BEGIN Study material
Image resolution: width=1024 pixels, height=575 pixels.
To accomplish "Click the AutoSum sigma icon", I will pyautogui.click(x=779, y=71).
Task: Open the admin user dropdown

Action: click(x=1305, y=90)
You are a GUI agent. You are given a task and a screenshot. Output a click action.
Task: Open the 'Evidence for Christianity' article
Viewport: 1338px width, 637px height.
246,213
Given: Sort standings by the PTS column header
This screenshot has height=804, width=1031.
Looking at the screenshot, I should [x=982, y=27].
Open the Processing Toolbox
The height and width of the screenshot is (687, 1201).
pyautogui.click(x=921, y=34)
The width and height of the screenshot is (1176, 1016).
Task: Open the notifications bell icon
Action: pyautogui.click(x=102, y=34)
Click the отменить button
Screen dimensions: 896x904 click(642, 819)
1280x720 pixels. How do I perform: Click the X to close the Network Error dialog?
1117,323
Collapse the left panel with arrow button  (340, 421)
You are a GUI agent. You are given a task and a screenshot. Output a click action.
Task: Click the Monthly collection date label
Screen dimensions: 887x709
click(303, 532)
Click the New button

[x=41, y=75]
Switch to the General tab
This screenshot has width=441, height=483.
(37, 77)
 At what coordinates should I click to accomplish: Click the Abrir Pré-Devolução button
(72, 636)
END Study material
• [Work to complete] Look for the line that contains "This screenshot has height=804, width=1031." in the entries above. Set it down, along with all later lines, exactly as written.

• [Answer for the task]
This screenshot has height=804, width=1031.
Looking at the screenshot, I should [x=982, y=27].
Open the Processing Toolbox
The height and width of the screenshot is (687, 1201).
pyautogui.click(x=921, y=34)
The width and height of the screenshot is (1176, 1016).
Task: Open the notifications bell icon
Action: pyautogui.click(x=102, y=34)
Click the отменить button
Screen dimensions: 896x904 click(642, 819)
1280x720 pixels. How do I perform: Click the X to close the Network Error dialog?
1117,323
Collapse the left panel with arrow button  (340, 421)
You are a GUI agent. You are given a task and a screenshot. Output a click action.
Task: Click the Monthly collection date label
Screen dimensions: 887x709
click(303, 532)
Click the New button

[x=41, y=75]
Switch to the General tab
This screenshot has width=441, height=483.
(37, 77)
 At what coordinates should I click to accomplish: Click the Abrir Pré-Devolução button
(72, 636)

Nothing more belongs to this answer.